* [PROBLEM DETAILS] From the records below, report the number of lines that contain "agent", and add nothing.
======== EXERCISE INPUT ========
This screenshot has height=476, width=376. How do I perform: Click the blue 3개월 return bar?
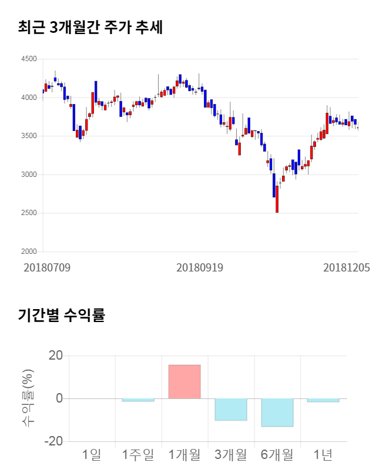231,410
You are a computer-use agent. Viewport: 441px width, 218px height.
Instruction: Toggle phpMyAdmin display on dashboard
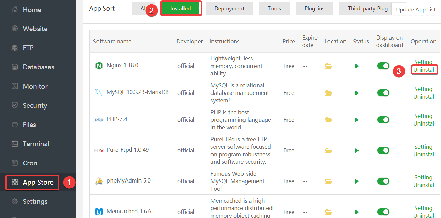click(x=383, y=181)
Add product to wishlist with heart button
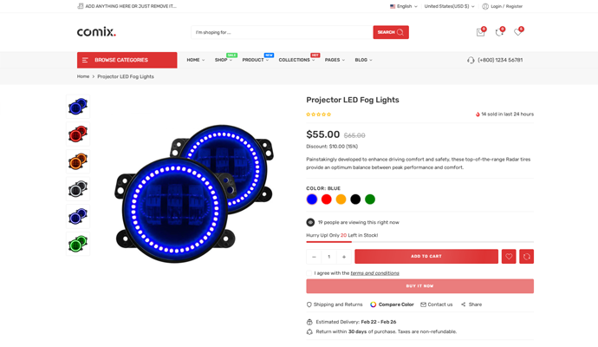 click(x=509, y=257)
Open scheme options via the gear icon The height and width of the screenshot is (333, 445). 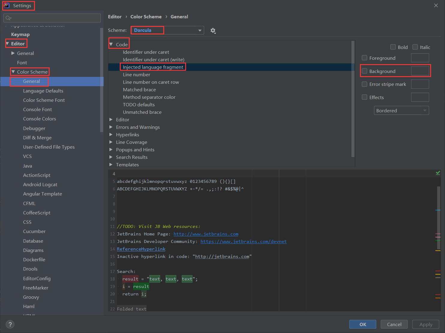pos(213,30)
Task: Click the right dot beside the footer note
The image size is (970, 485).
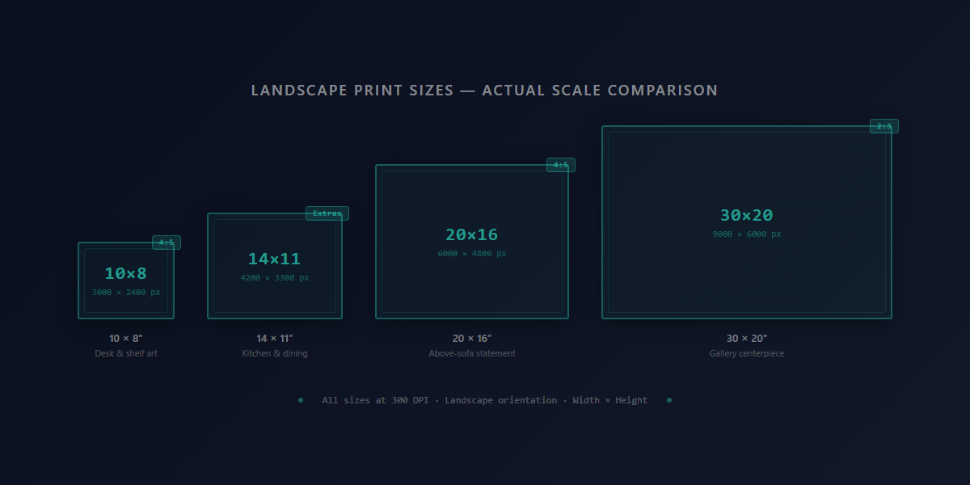Action: [x=668, y=399]
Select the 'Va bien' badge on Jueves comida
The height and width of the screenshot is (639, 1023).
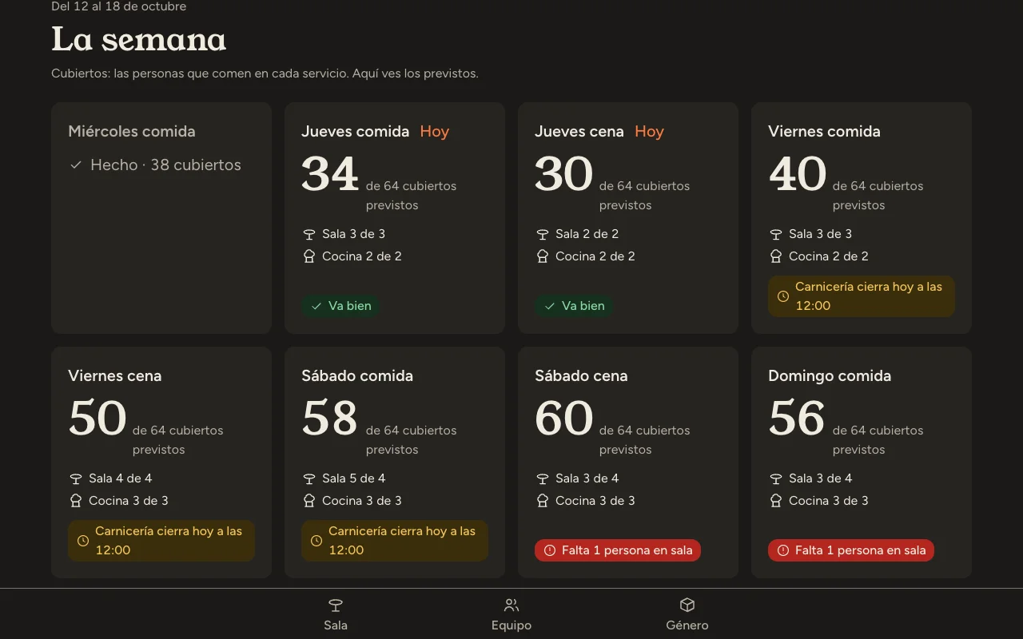341,306
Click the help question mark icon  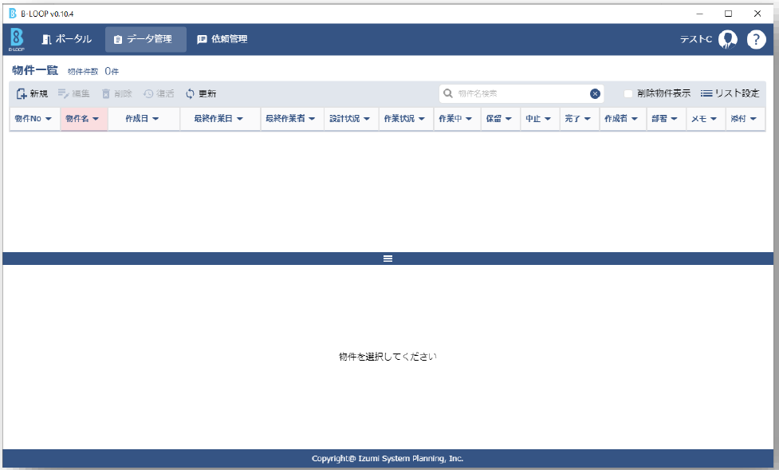point(756,40)
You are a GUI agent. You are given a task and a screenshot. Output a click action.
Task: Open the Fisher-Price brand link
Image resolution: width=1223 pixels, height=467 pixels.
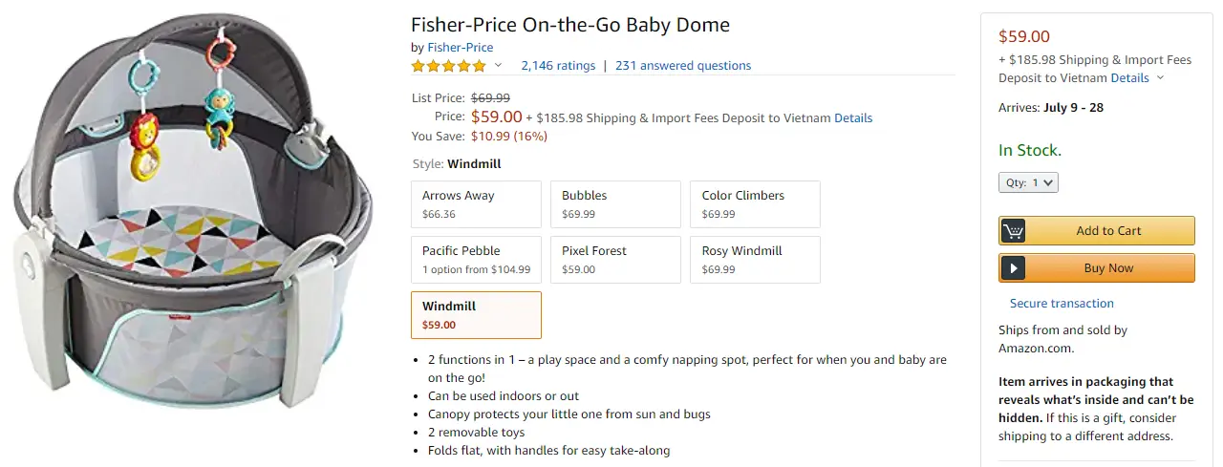coord(461,47)
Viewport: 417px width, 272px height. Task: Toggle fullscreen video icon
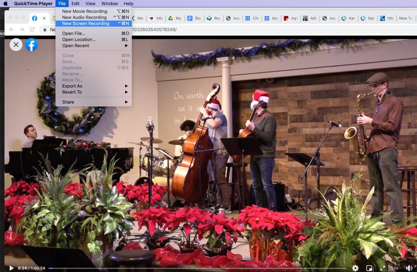pos(382,268)
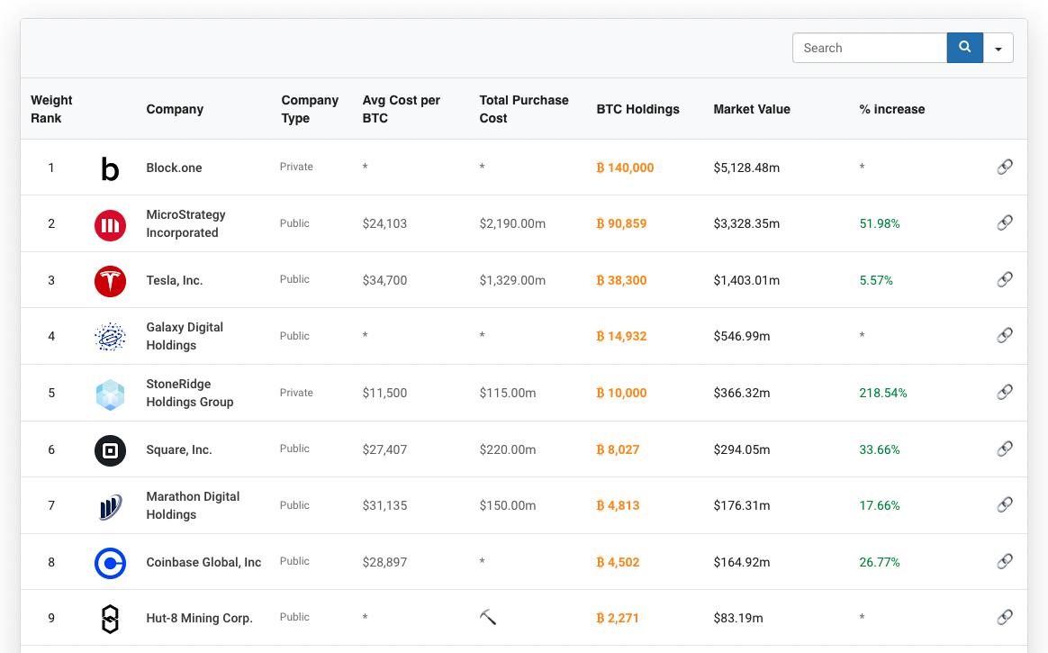Open the link icon for Tesla, Inc.
This screenshot has height=653, width=1048.
coord(1005,278)
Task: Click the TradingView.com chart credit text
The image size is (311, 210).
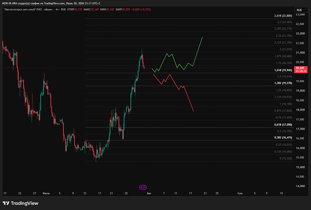Action: click(54, 3)
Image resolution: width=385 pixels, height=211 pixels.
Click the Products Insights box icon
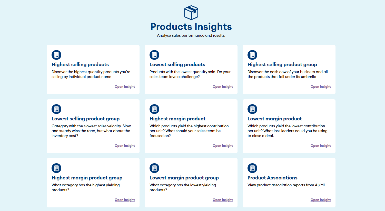(x=191, y=13)
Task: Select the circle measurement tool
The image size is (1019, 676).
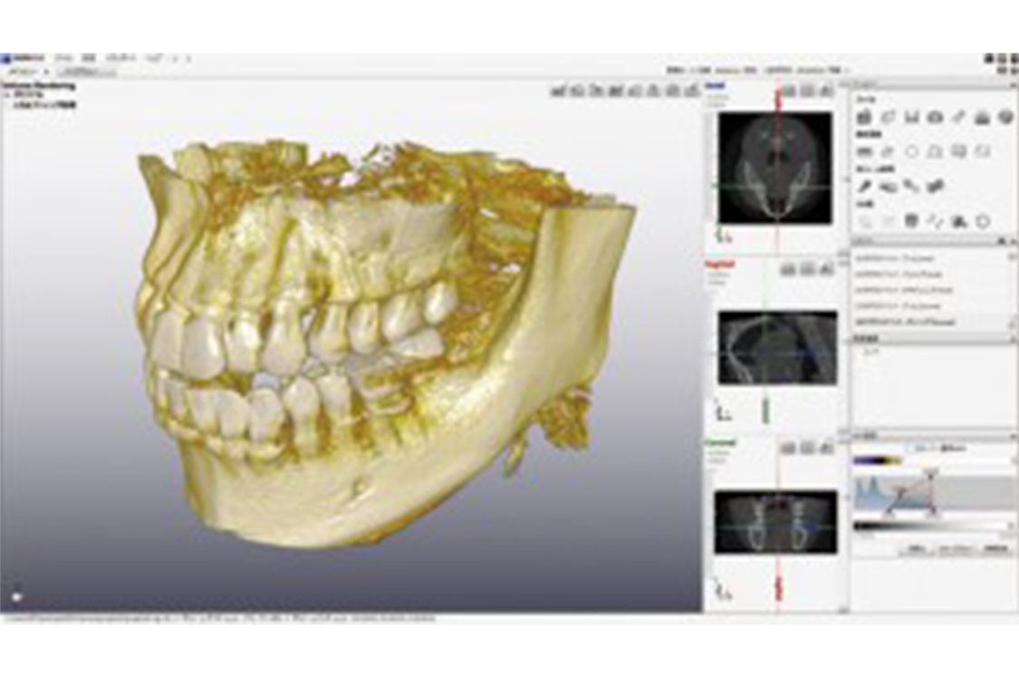Action: coord(911,151)

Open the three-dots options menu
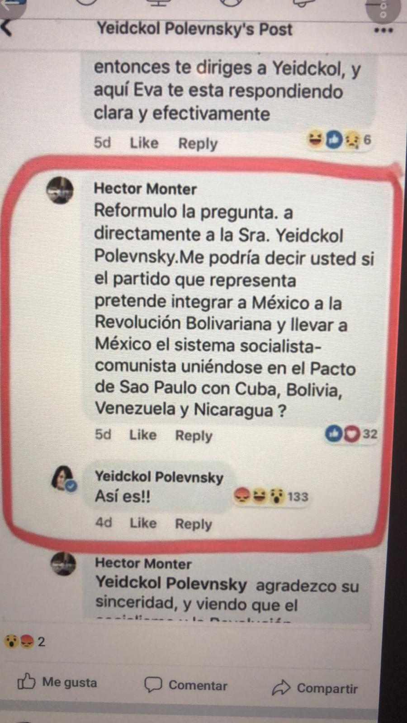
========
* [OUTPUT FOR THIS TASK] 2